37. Molluscum contagiosum:

Correct answer: A. Skin-colored papules with a central depression.

  • Explanation: Molluscum contagiosum presents as dome-shaped papules with a central dimple.

  • Option analysis:

    • A. Skin-colored papules with a central depression: Correct.

    • B. Can never be transmitted sexually: Incorrect. It can be sexually transmitted in adults.

    • C. A disease of unwashed people: Incorrect. Hygiene is not a cause.

    • D. Treated by topical creams or ointments: Incorrect. Requires physical removal or cryotherapy.


38. Chickenpox and herpes zoster:

Correct answer: D. Causative organism is the same for both conditions.

  • Explanation: Both conditions are caused by the varicella-zoster virus.

  • Option analysis:

    • A. Both start with vesicles containing pus: Incorrect. Vesicles contain clear fluid.

    • B. If chickenpox is not treated, it can proceed to herpes zoster: Incorrect. Herpes zoster occurs from reactivation, not lack of treatment.

    • C. Patients with chickenpox usually have past history of herpes zoster: Incorrect. Herpes zoster occurs after chickenpox, not vice versa.

    • D. Causative organism is the same for both conditions: Correct.


39. Pediculosis corporis:

Correct answer: A. The lice feed on the body, but live in the clothing.

  • Explanation: Pediculus humanus corporis lives in clothing seams and feeds on the body.

  • Option analysis:

    • A. The lice feed on the body, but live in the clothing: Correct.
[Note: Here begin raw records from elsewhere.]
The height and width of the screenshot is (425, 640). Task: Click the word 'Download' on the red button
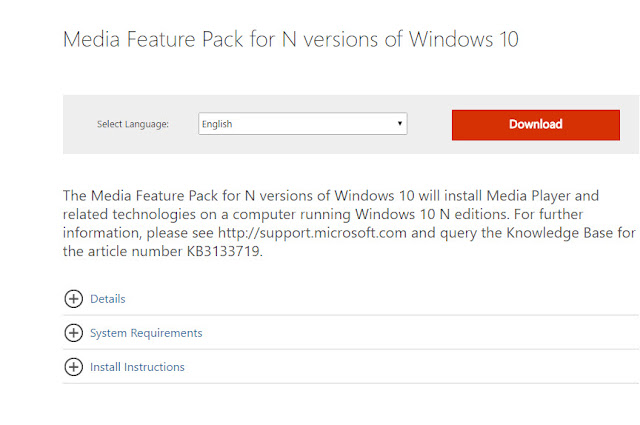coord(536,124)
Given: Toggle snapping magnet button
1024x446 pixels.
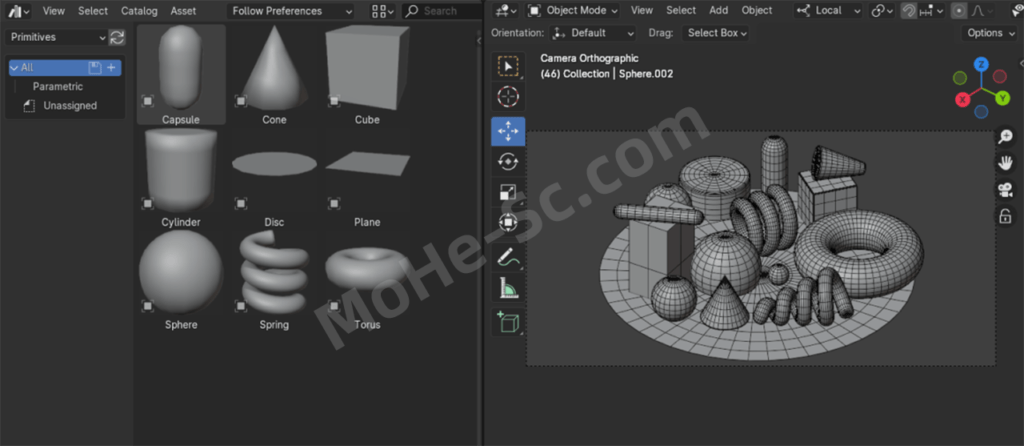Looking at the screenshot, I should pyautogui.click(x=908, y=11).

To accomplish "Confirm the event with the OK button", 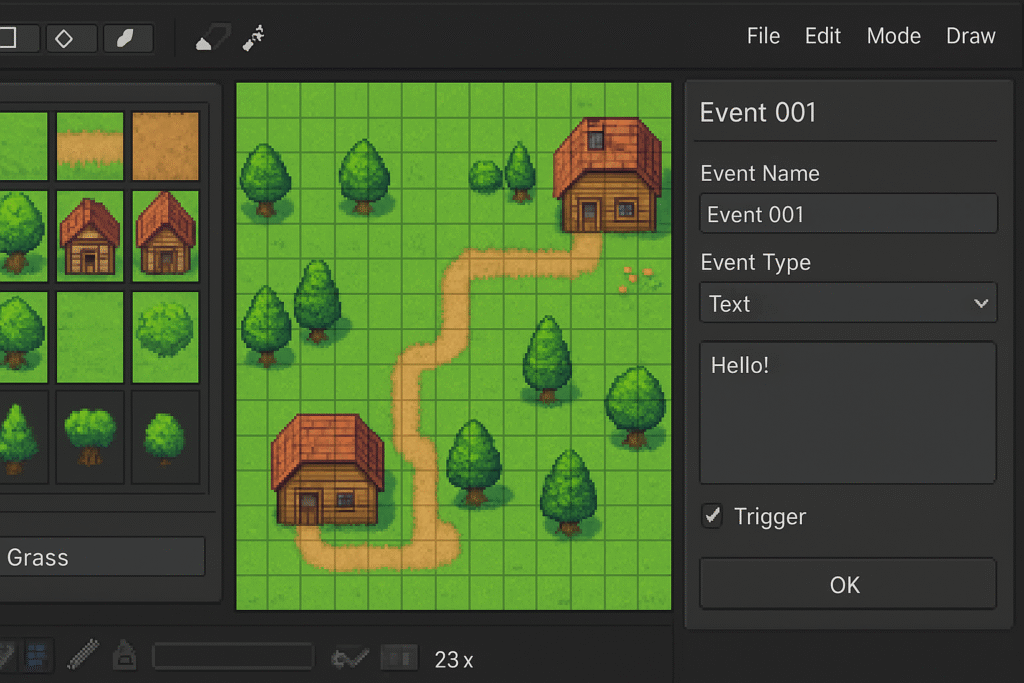I will point(848,584).
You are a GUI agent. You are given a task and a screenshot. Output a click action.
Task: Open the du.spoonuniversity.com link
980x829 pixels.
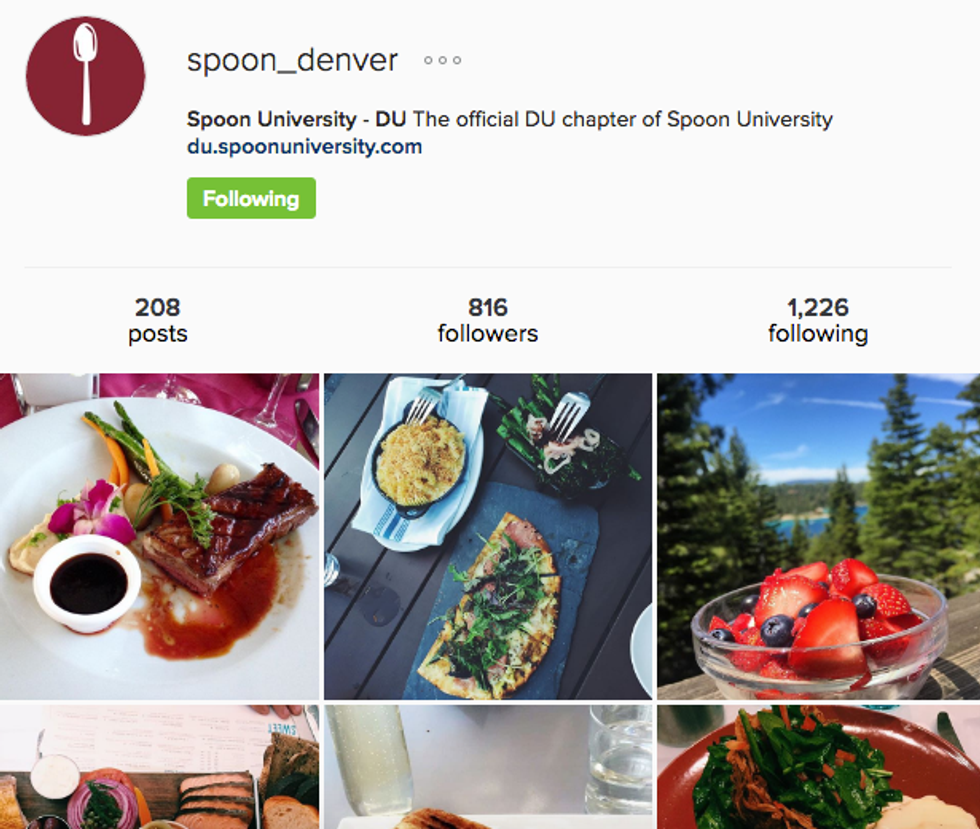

    • B. The lice live and feed in the seams of clothing: Incorrect. Feeding occurs on the body.

    • C. They lay eggs in tunnels made in skin: Incorrect. Eggs are laid in clothing seams.

    • D. The parasite uses skin keratin as nutrient: Incorrect. They feed on blood.


40. Scabies:

Correct answer: B. Systemic treatment with ivermectin is the treatment of choice.

  • Explanation: Ivermectin is effective for treating scabies, particularly in crusted forms or outbreaks.

  • Option analysis:

    • A. There is marked itching during the day: Incorrect. Itching worsens at night.

    • B. Systemic treatment with ivermectin is the treatment of choice: Correct.

    • C. Transmission starts when the parasite takes a blood-meal from a human host: Incorrect. Transmission occurs via direct skin contact.

    • D. Can never be transmitted by sexual contact: Incorrect. It can be sexually transmitted.